### Information shown
%%

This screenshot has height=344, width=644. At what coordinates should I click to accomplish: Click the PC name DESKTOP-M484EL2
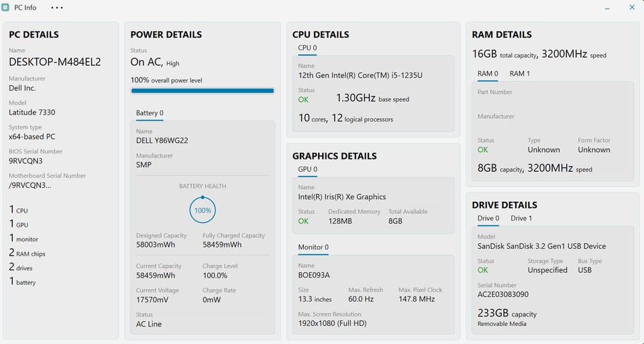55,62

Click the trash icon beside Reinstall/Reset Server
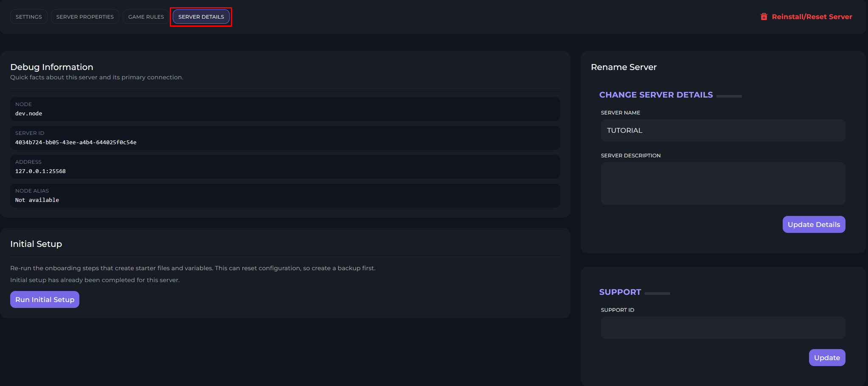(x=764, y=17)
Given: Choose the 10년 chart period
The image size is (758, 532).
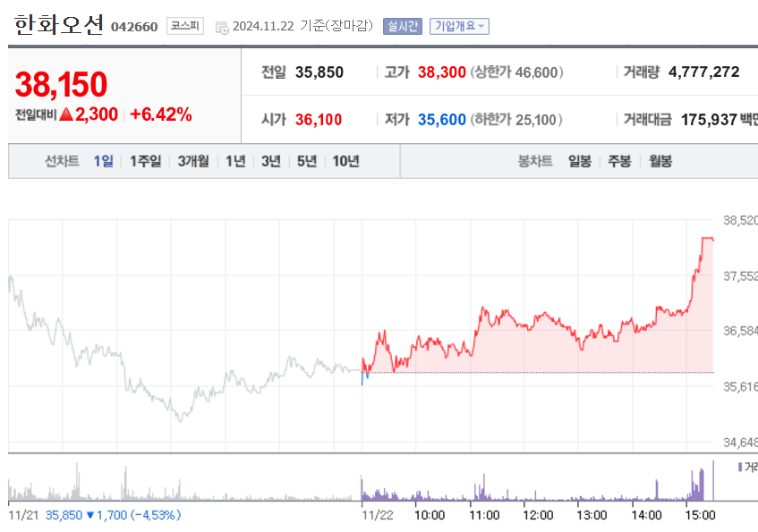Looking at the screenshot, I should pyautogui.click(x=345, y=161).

%%
%%

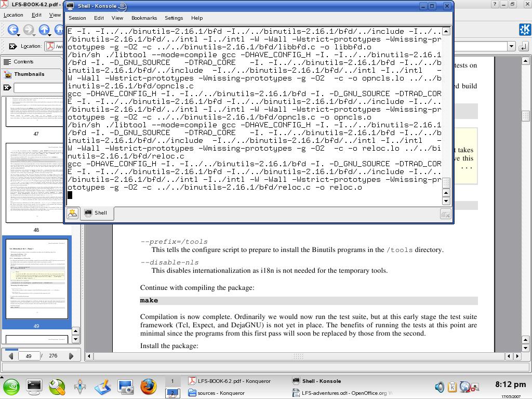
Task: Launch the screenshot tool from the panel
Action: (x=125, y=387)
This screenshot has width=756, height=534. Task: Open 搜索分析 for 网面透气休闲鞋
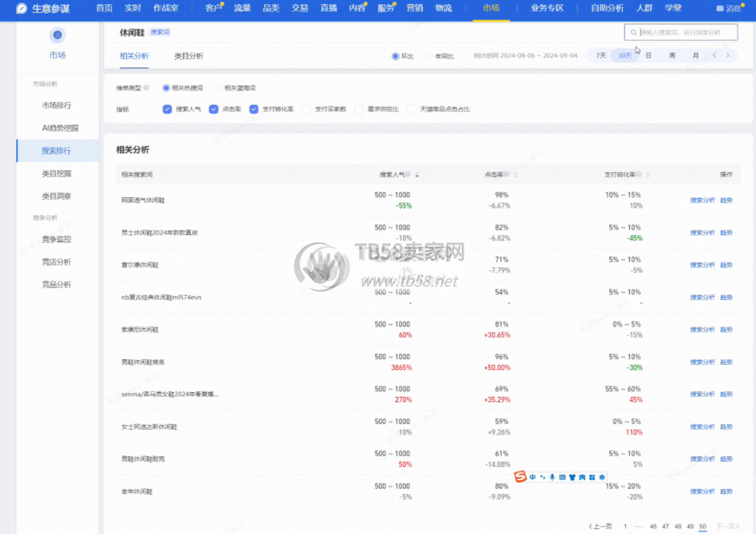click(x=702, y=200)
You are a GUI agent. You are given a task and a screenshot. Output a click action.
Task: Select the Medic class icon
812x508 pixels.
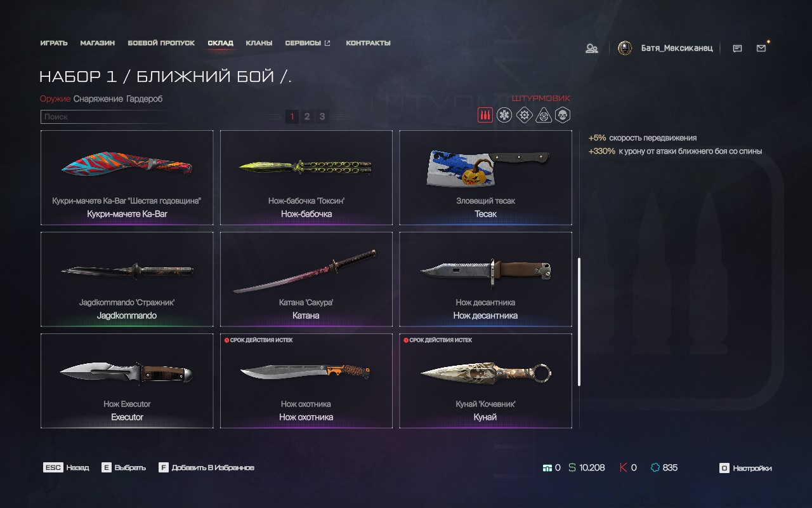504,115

%%

### What you should do
Copy back exactly the lines above from the one containing "This screenshot has height=344, width=644." through the one containing "Given: Choose the 10년 chart period", and leave every picture behind.

### Result of this exercise
This screenshot has height=344, width=644. At what coordinates should I click to accomplish: Click the PC name DESKTOP-M484EL2
55,62

Click the trash icon beside Reinstall/Reset Server
(x=764, y=17)
Given: Choose the 10년 chart period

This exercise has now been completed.